I went out to water my flowers early one morning, grabbed up the two gallon watering can and headed for the spigot.  The temperature had already risen to the upper 70s, and the humidity had beaten that number by at least twenty.  It dripped off the live oaks, bonking on the metal carport roof as loud as pebbles would have, but I knew that soon the plants would fold their leaves against the heat in a bid to keep as much moisture in them as possible.  A morning drink was a necessity for them to survive the coming afternoon.
 
             I picked up the filled can and began the long trudge to the flower bed.  What was that?  Water was running down the leg that bumped the can as I walked, so I lifted the can and examined it.  A steady stream of water poured out a tiny hole not quite halfway up its side.
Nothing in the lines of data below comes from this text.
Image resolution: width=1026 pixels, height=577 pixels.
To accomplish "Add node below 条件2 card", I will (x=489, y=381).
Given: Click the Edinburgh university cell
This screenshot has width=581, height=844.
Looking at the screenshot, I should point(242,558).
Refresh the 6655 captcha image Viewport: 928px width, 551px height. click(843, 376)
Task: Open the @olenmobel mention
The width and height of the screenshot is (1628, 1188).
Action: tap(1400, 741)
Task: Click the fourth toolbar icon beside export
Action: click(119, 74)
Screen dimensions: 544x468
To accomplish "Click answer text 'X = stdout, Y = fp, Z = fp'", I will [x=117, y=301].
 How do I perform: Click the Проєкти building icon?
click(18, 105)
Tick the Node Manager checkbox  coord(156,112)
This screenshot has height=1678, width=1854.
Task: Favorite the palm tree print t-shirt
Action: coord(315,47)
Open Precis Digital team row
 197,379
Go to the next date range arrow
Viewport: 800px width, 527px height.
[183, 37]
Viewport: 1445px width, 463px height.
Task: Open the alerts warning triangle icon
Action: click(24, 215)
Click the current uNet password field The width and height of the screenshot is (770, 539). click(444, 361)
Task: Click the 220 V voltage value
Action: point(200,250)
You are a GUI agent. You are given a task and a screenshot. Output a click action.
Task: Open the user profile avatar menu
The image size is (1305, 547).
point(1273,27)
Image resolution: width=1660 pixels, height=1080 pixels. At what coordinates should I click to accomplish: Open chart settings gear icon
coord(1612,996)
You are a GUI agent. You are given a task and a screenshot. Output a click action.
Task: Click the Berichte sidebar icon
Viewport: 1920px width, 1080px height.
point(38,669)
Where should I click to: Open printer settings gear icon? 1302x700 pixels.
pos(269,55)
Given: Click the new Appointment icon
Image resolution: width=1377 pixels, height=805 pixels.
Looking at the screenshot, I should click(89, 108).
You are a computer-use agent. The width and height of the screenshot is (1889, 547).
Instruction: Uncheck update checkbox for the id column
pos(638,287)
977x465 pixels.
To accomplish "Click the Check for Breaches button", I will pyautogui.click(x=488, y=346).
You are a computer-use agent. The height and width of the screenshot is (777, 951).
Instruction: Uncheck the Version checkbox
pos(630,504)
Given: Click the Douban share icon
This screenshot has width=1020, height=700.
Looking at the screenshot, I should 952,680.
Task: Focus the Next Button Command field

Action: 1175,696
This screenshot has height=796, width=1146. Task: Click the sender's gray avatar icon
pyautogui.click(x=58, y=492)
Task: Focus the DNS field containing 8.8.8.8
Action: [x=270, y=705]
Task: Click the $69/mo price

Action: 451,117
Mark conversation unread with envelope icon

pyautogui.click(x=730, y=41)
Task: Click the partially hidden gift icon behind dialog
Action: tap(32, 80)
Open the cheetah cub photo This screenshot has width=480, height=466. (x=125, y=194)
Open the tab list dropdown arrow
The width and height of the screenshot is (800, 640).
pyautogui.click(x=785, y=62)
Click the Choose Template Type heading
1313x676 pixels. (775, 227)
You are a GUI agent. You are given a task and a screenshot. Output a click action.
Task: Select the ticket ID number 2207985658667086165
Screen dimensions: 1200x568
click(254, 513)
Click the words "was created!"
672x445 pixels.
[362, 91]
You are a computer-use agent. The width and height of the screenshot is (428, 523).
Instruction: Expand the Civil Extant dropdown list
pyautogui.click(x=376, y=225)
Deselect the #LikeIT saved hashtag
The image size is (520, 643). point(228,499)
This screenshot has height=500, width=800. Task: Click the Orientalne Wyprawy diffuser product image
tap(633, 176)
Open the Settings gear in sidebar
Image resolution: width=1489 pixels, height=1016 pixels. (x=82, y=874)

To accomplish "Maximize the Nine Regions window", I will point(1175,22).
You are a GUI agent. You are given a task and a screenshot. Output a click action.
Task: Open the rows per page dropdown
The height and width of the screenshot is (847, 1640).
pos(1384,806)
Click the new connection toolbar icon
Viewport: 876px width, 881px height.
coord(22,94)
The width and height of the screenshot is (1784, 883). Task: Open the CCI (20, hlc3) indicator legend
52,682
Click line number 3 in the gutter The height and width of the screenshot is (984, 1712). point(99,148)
              After a moment’s thought, I picked up the pace and made it to the bed in time to pour most of the water on the flowers.  Ordinarily after watering, I keep a full can next to the bed to fill the small bird bath next to it as needed, but that can would no longer hold even half its normal capacity.  So after the watering, I returned to the well tank and filled it only halfway and sat it by the bath.  I would have to fill it twice as often now, but at least I could get a most of a gallon out of it.  Better than nothing.

               We are a lot like that watering can.  We should be filled to the capacity that God intended, but too often we don’t hold even half of it.  Paul tells us we each receive a different gift according to the grace of God, Rom 12:6; Peter tells us to use that gift as a good steward of God’s grace, 1 Pet 4:10.  Holes in the can mean we are not using those gifts as God designed, squandering His grace in the process. 

              Sometimes we deny the grace.  “I can’t do that,” we say, when God has clearly put an opportunity in front of us.  Have you ever given someone a gift and had them tell you that you didn’t?  Of course not.  Everyone knows that the giver knows what he gave, yet here we are being so ridiculous as to tell God He most certainly did not give us any gifts.  God does not put opportunities in front of us that He has not given us the ability to handle.  More than anyone else—even more that we ourselves—He knows what we can and cannot do.  Denying the His grace is simply disobedience.

              Sometimes we cheat the grace.  “I’m too busy,” we tell people when something comes up.  Never mind that the opportunity is squarely within my wheelhouse—if I don’t want to do it, being busy is the excuse of the day.  In fact, sometimes we make ourselves busy with things we prefer in order to avoid more difficult spiritual obligations.  It’s easier to work late one night than go visit a weak brother.  It’s more fun to work out with a peer (“keeping my temple healthy”) than learn how to study with an older Christian who wants to share his hard-earned knowledge.  Shopping must be done, but it is certainly less trouble—and a lot quicker--to go shopping alone than to take an older person who is no longer able to get out on her own.  And thus our busy-ness has kept us from filling ourselves to capacity.

              Sometimes we do our best to spoil the grace by poking the hole in ourselves.  God has a purpose for each one of us.  I can sabotage those plans by my own selfish choices in life.  Worldliness and materialism can diminish my capacity for the spiritual.  Bad habits can ruin a reputation and make me less effective.  Bad decisions can make me unfit for God’s original plan for me.  Even if I turn myself around and repent, I may never again have the same impact I would have if I had made better choices earlier in life.  I may very well have drilled a hole in the can so that it will only hold half or less what God intended it to hold.

              Take a good look at your watering can this morning.  God knows better than you how much it can hold.  Don’t deny the grace; don’t squander the opportunities.  Don’t drill a hole where one doesn’t belong.  Capacity is His business, not yours, and what He wants is an overflowing can.
 
Now in a great house there are not only vessels of gold and silver but also of wood and clay, some for honorable use, some for dishonorable. Therefore, if anyone cleanses himself from what is dishonorable, he will be a vessel for honorable use, set apart as holy, useful to the master of the house, ready for every good work, 2 Timothy 2:20-21.